Daily Archives: Monday, July 19, 2010
Nineteen…
Nineteen… is a common number as of late for me.. well only common twice as of late. Today is July 19, 4 months to the day since my Lymphoma Cancer diagnosis. I will always remember this date as well as the time I was told. It still surprises me how at times I am reminded that I have cancer. I mean.. its always on my mind and it is a part of my life now but I still get a bit of reality from time to time. Just realizing that I have cancer, kind of like from the outside looking in. In fact as I type this I can feel numbness and tingling in my fingertips.. side effects from the chemo meds.. a reminder of what is going on. Still.. I’m not angry or wishing it upon someone else. It just is and I’m learning to live with it and all that it has taught me.
This Saturday is my daughter Hayley’s birthday, she will be 19. Both important numbers for me this week.. one being a major change in my life that is not normally looked at as being positive but I have tried to turn it into a life change and not let it drag me down..too much.

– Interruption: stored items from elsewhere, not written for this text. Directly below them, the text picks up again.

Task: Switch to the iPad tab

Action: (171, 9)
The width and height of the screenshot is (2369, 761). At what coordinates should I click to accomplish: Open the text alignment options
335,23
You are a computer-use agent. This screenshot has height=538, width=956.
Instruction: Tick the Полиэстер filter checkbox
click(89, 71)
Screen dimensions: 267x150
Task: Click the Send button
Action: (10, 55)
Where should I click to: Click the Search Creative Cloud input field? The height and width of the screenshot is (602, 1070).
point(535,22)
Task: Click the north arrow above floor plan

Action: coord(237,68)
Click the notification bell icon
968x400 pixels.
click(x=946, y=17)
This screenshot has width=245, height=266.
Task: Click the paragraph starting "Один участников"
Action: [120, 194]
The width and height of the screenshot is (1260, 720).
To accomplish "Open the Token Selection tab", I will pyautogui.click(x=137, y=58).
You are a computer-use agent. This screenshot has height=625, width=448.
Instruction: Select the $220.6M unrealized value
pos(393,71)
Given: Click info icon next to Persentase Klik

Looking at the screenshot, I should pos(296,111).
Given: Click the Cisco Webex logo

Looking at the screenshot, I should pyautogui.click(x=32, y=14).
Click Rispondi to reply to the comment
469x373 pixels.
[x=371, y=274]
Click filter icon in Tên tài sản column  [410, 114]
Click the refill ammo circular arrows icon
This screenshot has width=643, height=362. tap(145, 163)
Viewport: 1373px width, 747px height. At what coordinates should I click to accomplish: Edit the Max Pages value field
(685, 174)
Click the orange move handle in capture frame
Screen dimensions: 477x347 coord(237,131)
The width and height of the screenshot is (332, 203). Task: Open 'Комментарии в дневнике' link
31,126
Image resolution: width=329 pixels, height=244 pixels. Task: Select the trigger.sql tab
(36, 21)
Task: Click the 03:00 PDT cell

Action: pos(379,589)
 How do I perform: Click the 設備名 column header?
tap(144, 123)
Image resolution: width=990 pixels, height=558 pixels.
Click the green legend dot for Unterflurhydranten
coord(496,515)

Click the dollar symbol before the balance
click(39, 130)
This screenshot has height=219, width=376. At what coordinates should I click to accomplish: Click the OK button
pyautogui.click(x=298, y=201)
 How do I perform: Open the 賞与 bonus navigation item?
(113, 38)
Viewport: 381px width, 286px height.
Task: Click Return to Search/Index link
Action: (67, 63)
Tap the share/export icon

Of course the second 19 being the age my daughter is turning..this number being nothing but positive and bringing much happiness and joy into my life.
Seeing as how this post has taken me since last night to write I’m going to end it here.. there is more I would like to say but due to chemo brain (see previous post) can’t quite get it out of my noggin also this tingling in my fingertips is annoying whilst tapping on the keys especially because I keep missing the keys I want.
Just felt the need to observe the number 19.